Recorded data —
────────────────────────────────────────
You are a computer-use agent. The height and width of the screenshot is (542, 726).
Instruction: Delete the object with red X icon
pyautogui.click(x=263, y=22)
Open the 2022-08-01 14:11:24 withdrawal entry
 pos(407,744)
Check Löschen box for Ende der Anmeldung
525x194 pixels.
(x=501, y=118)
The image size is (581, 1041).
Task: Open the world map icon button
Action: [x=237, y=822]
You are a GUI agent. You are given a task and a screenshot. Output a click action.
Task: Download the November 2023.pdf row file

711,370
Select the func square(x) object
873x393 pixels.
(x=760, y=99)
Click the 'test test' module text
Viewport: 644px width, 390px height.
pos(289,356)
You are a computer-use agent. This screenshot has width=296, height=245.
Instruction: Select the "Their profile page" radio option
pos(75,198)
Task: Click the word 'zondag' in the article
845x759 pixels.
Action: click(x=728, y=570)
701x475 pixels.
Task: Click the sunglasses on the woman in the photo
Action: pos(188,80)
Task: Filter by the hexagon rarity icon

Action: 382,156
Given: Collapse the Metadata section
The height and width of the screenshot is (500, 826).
────────────────────────────────────────
Problem details —
Identify the lines of the data that contain the word "screenshot". Copy each of them.

Solution to this problem —
You are a computer-use agent. The height and width of the screenshot is (542, 726).
You are a GUI agent. You are given a task and a screenshot. Output a click action.
You are a computer-use agent. This screenshot has width=296, height=245.
The height and width of the screenshot is (500, 826).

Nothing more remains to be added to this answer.